Tools of the trade…. USB network adapter



For a long time I really disliked seeing USB network adapters. The main reason is the performance. USB 1 can only do ~ 12Mbps which compared to a 10/100 ethernet controller “significantly limits your ability to do more than 10…” Even USB 2 supports 480 Mbps which should give you the ability to get full throughput of up to 200mbps with full duplexing. However, I still cringed at USB network adapters….


Here’s why. Let’s say you have a printer or scanner or USB speakers, etc. on the same USB bus… everything is sharing that same 480Mbps and it’s a less than ideal solution. Network cards are easy to install (PCI cards) very reliable and it’s a nice simple/standard plug.

That much said, one of the newest addition to my set of tools is just that a USB ethernet (network) adapter. I just got a D-Link USB 2.0 Fast Enet Adapter, the model number DUB-E100. The main motivation is that I still work on machines from time to time that DON’T have a PCI card and it would be nice to have a non-invasive way of getting them on the network relatively quickly to get windows updates/antivirus updates/etc.

The reason I want a non-invasive way is it should be quicker (no opening the case and dislocating a “punch” in the back). Anyway…. after I ordered it I did consider that there were other interesting possibilities including playing around with multiple network adapters on a linux box to test out firewalling setups/etc.

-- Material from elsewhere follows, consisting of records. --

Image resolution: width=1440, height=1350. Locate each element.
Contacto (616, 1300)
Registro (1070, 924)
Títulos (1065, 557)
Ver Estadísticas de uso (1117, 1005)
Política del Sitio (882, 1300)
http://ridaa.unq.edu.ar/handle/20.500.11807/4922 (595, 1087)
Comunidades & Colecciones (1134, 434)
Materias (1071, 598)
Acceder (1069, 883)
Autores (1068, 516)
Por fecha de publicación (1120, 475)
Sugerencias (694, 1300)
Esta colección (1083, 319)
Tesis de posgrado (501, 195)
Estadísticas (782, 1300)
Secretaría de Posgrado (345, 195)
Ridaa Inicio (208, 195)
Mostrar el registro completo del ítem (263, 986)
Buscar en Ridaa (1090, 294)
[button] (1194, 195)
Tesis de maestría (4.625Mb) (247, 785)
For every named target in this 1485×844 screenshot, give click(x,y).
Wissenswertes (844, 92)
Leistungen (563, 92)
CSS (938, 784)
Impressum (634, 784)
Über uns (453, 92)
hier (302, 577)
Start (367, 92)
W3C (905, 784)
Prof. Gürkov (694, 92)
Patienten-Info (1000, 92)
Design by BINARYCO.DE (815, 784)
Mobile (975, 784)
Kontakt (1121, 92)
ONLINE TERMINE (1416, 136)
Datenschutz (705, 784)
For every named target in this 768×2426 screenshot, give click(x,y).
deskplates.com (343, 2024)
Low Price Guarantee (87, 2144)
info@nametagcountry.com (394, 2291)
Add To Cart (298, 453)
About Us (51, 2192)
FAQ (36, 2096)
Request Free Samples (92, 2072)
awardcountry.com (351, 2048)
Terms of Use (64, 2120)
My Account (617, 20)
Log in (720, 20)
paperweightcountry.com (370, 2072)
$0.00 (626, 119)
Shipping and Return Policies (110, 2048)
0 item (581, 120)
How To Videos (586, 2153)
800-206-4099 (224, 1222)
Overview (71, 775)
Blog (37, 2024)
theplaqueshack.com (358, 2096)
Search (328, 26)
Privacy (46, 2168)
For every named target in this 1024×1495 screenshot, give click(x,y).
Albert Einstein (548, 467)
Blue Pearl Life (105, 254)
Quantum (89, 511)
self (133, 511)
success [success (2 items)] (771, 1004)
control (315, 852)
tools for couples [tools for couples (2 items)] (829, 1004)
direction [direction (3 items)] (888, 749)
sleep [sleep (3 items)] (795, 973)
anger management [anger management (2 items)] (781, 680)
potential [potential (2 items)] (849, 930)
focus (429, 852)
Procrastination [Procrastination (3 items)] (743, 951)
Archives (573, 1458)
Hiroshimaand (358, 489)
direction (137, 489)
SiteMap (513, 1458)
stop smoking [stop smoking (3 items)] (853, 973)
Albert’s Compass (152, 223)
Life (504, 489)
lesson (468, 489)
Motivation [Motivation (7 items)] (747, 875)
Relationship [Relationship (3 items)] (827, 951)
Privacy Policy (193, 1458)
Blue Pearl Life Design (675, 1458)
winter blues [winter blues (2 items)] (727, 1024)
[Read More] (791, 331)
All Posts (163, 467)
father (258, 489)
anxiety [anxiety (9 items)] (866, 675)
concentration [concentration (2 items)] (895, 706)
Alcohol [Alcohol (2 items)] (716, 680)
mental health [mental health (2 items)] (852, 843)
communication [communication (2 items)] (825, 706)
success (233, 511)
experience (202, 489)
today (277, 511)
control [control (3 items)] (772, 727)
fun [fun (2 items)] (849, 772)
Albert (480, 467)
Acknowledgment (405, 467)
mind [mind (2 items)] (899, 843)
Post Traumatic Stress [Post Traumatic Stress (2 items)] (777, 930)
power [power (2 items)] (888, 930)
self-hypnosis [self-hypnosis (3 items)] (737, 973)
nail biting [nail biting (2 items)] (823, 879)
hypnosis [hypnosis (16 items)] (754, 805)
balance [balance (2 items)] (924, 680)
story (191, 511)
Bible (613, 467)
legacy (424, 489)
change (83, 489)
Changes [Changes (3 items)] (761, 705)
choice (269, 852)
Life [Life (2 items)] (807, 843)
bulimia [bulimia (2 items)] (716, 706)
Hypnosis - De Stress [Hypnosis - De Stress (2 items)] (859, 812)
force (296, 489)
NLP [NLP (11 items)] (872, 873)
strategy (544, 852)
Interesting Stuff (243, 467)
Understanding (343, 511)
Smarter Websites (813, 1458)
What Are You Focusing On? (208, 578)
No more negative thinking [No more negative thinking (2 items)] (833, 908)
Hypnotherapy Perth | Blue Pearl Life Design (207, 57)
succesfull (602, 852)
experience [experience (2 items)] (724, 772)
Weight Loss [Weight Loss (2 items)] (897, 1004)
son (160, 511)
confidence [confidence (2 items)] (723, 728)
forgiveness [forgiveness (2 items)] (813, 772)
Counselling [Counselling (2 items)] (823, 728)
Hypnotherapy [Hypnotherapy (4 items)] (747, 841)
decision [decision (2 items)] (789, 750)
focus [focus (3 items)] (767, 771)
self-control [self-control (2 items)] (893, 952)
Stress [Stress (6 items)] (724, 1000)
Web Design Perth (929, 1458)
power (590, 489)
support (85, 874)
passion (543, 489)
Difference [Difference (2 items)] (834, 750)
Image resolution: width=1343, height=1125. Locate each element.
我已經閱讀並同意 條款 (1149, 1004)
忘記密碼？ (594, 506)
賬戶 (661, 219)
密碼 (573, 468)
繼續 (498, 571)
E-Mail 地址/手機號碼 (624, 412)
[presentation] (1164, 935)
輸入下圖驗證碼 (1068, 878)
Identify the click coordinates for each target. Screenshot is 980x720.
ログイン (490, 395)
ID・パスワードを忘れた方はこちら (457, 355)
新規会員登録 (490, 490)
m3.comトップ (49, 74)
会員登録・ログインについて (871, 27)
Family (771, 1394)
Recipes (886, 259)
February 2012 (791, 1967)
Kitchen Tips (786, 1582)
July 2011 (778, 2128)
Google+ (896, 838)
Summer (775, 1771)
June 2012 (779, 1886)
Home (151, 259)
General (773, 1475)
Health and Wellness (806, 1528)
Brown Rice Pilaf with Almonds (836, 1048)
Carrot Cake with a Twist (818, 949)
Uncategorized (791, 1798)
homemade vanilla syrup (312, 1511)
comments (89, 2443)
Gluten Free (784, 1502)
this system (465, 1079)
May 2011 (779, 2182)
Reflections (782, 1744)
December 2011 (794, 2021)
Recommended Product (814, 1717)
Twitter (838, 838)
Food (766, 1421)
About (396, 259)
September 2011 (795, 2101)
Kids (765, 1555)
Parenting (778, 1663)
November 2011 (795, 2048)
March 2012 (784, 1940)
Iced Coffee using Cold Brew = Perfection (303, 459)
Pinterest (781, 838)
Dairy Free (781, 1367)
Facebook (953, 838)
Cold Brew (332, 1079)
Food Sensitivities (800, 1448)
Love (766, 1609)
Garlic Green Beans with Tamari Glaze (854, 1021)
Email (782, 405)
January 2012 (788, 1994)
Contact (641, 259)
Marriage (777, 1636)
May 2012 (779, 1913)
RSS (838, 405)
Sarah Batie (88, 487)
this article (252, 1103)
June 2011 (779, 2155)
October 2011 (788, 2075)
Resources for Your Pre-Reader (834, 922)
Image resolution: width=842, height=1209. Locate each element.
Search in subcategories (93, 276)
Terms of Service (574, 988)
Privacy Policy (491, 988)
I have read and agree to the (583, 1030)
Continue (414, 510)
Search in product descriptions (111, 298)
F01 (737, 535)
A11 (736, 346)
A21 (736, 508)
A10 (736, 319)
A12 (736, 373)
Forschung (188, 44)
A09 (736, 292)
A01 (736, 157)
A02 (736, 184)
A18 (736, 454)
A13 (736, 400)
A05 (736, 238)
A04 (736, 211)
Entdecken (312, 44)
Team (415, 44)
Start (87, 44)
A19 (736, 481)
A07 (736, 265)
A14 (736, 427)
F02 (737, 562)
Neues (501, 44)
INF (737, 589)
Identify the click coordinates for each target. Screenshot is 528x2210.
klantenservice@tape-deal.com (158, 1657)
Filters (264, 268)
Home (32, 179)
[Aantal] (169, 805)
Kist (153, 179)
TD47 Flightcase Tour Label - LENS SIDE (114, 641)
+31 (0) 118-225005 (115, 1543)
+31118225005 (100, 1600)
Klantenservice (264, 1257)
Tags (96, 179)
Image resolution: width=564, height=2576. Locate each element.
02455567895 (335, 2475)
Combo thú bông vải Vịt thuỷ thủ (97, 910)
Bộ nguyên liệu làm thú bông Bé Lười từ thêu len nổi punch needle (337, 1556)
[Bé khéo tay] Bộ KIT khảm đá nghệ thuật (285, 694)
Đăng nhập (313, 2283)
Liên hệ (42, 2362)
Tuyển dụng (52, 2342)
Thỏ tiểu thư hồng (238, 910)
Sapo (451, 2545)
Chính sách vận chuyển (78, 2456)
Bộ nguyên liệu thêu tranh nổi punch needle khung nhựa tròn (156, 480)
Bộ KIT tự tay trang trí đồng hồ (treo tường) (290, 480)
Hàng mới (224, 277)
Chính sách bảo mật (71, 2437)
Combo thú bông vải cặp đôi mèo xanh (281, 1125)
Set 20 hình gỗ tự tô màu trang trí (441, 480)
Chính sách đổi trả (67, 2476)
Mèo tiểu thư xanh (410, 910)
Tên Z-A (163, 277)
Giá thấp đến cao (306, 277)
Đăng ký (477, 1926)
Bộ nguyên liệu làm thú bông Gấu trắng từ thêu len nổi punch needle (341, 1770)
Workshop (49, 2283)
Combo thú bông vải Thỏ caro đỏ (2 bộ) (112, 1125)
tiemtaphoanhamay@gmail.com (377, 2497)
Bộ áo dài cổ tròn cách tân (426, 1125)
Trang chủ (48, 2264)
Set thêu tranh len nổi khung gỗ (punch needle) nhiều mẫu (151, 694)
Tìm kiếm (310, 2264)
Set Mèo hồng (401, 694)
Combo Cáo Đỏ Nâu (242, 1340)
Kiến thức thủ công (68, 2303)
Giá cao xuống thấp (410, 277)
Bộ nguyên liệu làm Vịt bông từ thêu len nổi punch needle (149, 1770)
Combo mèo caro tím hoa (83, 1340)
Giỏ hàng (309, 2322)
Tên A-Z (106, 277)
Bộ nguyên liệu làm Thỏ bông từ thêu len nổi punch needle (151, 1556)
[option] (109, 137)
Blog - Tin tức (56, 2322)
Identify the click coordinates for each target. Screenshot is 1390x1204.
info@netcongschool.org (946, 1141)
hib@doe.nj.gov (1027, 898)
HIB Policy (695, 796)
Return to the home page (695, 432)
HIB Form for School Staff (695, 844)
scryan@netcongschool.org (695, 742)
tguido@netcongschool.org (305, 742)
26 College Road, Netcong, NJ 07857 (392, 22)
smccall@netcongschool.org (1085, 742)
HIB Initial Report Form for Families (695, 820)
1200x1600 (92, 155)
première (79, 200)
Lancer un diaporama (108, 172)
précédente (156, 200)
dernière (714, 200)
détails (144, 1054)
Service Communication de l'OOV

So, it came I plugged it into my Mandrake 10.1 box and the drive started doing a bit of churning and when I looked lo and behold the usbnet driver had loaded “automagically” and the new eth1 was ready for a network address. (I didn’t have it plugged into anything else for DHCP/etc.) I was impressed that it was really plug-n-play under linux. I think you’ll need the driver disc for most any Windows workstation, but that’s still an improvement on having to open the box.